We are lookout for storage solutions which have high IOPS support like ssd disks, our workload run inside cloud run , which is high iops read/write intensive , current options like gcs bucket and firestore is have latency and slow read and write performance , and we dont wanted to use cloud sql, is there anyway we can integrate high performance storage with cloud run workload , any suggestions and help highly appreciated.
The workload we are using for data processing to move data using data lake on gcp
as part of data lake we are processing data under cloud run workload in a container , as we are processing files raw files comes in gcs bucket, when we pull the file from gcs to cloud run container , it takes long time almost hour , and cloud run bound with time line it get killed after one hour and larger 30GB+ size file pulled in containers failed, we are looking for the Stoarge which will have better speed when downloading inside cloud run container so this file size limit issue can be sorted.

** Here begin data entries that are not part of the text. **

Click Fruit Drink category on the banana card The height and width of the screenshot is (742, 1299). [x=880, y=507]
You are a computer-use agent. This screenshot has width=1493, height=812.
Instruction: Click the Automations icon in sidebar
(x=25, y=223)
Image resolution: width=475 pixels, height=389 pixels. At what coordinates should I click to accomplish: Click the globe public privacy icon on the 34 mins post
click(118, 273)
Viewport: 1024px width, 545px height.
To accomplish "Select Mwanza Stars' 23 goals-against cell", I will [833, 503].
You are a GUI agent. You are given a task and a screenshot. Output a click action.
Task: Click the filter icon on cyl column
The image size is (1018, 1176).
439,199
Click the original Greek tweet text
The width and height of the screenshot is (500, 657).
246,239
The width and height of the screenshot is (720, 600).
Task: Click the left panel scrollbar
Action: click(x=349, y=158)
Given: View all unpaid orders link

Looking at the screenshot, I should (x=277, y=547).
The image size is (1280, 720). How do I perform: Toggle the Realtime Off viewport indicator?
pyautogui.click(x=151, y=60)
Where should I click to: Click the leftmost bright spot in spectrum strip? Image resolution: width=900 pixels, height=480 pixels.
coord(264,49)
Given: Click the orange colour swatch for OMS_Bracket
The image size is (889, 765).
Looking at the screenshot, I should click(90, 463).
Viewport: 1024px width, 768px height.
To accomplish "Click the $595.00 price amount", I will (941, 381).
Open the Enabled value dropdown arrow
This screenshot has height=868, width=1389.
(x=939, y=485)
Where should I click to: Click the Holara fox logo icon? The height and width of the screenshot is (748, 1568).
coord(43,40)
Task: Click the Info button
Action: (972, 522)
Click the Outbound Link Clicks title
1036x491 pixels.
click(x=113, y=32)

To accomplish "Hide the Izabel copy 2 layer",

PS : Max file size approximately 60GB .
let me know for any query.
@KirTitievsky can you please help here ?
Hm... 60GB is a lot, but not enormous. Say you have 0.5GB/a download speed. This will mean you spend 2 out of 5 minutes of the default Run request timeout downloading it. Assuming your output is the same size, you might have the same time uploading. Uploading 60 GB quickly may take some careful parallelization, especially if it's not going back to GCS. That leaves you with up to a minute to process. So timing may be a problem.
You also need to store this file somewhere. 60 GB probably goes to disk. So we need to make sure you are not running out of disk space on your Run instance.
All in all, you are pushing Run relatively hard here. So detailed design of your code matters.
How about we start with:
- sharing specific errors and issues you are seeing.
- measuring and sharing the timing of the processing steps (download, process, upload) by adding timers and log statements in the code?
- explaining how you manage ram and disk to make sure 60GB does not overflow
Another thought: if the data is structured (e.g. JSON, csv, avro, etc) you may be better off just loading into BigQuery, even if just to process and export. You might also define an external table over this data and have BigQuery process the incoming files without moving them.